__PROBLEM REQUIREMENTS__: When you respond, write out each entry exactly as it stands.

————————

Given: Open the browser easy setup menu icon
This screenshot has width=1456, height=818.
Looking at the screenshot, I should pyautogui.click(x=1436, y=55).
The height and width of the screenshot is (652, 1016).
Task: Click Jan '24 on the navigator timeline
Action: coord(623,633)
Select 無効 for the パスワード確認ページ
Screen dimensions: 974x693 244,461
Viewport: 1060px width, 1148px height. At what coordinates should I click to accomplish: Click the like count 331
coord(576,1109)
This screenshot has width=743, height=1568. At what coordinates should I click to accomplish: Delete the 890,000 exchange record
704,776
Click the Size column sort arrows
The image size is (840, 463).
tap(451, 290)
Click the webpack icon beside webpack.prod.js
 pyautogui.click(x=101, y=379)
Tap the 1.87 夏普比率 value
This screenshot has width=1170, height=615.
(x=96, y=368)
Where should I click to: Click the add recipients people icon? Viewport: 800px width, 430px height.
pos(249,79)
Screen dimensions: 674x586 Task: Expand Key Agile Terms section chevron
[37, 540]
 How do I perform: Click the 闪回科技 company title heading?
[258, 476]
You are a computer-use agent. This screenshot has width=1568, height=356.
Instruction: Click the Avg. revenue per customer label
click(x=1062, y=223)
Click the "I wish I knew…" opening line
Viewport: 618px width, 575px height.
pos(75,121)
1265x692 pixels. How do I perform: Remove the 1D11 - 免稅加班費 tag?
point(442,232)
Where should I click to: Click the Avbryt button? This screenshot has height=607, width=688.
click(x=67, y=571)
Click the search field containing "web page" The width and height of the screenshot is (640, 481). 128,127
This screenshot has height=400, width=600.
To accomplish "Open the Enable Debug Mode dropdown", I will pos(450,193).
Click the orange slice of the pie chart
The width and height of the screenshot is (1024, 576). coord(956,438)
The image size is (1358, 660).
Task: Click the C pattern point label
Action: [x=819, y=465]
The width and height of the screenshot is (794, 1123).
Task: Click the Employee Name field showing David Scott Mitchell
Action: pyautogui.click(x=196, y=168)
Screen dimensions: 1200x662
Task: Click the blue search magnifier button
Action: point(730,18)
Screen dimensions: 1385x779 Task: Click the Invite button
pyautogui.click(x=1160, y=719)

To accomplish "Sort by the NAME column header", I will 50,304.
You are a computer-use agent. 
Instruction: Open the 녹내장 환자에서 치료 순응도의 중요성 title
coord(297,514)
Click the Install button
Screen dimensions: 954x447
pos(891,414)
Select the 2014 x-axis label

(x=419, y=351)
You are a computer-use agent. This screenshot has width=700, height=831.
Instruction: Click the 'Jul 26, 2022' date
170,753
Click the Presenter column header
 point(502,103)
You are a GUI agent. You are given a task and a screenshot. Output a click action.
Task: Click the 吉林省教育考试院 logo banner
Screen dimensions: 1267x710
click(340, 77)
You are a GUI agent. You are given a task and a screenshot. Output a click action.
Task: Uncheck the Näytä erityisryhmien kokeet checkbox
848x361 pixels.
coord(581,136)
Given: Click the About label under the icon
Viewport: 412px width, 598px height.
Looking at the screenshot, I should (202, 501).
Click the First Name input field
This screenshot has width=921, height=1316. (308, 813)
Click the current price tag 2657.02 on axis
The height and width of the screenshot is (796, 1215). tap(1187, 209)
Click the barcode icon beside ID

————————

__OUTPUT__:
Given: Open the browser easy setup menu icon
This screenshot has width=1456, height=818.
Looking at the screenshot, I should pyautogui.click(x=1436, y=55).
The height and width of the screenshot is (652, 1016).
Task: Click Jan '24 on the navigator timeline
Action: coord(623,633)
Select 無効 for the パスワード確認ページ
Screen dimensions: 974x693 244,461
Viewport: 1060px width, 1148px height. At what coordinates should I click to accomplish: Click the like count 331
coord(576,1109)
This screenshot has width=743, height=1568. At what coordinates should I click to accomplish: Delete the 890,000 exchange record
704,776
Click the Size column sort arrows
The image size is (840, 463).
tap(451, 290)
Click the webpack icon beside webpack.prod.js
 pyautogui.click(x=101, y=379)
Tap the 1.87 夏普比率 value
This screenshot has width=1170, height=615.
(x=96, y=368)
Where should I click to: Click the add recipients people icon? Viewport: 800px width, 430px height.
pos(249,79)
Screen dimensions: 674x586 Task: Expand Key Agile Terms section chevron
[37, 540]
 How do I perform: Click the 闪回科技 company title heading?
[258, 476]
You are a computer-use agent. This screenshot has width=1568, height=356.
Instruction: Click the Avg. revenue per customer label
click(x=1062, y=223)
Click the "I wish I knew…" opening line
Viewport: 618px width, 575px height.
pos(75,121)
1265x692 pixels. How do I perform: Remove the 1D11 - 免稅加班費 tag?
point(442,232)
Where should I click to: Click the Avbryt button? This screenshot has height=607, width=688.
click(x=67, y=571)
Click the search field containing "web page" The width and height of the screenshot is (640, 481). 128,127
This screenshot has height=400, width=600.
To accomplish "Open the Enable Debug Mode dropdown", I will pos(450,193).
Click the orange slice of the pie chart
The width and height of the screenshot is (1024, 576). coord(956,438)
The image size is (1358, 660).
Task: Click the C pattern point label
Action: [x=819, y=465]
The width and height of the screenshot is (794, 1123).
Task: Click the Employee Name field showing David Scott Mitchell
Action: pyautogui.click(x=196, y=168)
Screen dimensions: 1200x662
Task: Click the blue search magnifier button
Action: point(730,18)
Screen dimensions: 1385x779 Task: Click the Invite button
pyautogui.click(x=1160, y=719)

To accomplish "Sort by the NAME column header", I will 50,304.
You are a computer-use agent. 
Instruction: Open the 녹내장 환자에서 치료 순응도의 중요성 title
coord(297,514)
Click the Install button
Screen dimensions: 954x447
pos(891,414)
Select the 2014 x-axis label

(x=419, y=351)
You are a computer-use agent. This screenshot has width=700, height=831.
Instruction: Click the 'Jul 26, 2022' date
170,753
Click the Presenter column header
 point(502,103)
You are a GUI agent. You are given a task and a screenshot. Output a click action.
Task: Click the 吉林省教育考试院 logo banner
Screen dimensions: 1267x710
click(340, 77)
You are a GUI agent. You are given a task and a screenshot. Output a click action.
Task: Uncheck the Näytä erityisryhmien kokeet checkbox
848x361 pixels.
coord(581,136)
Given: Click the About label under the icon
Viewport: 412px width, 598px height.
Looking at the screenshot, I should (202, 501).
Click the First Name input field
This screenshot has width=921, height=1316. (308, 813)
Click the current price tag 2657.02 on axis
The height and width of the screenshot is (796, 1215). tap(1187, 209)
Click the barcode icon beside ID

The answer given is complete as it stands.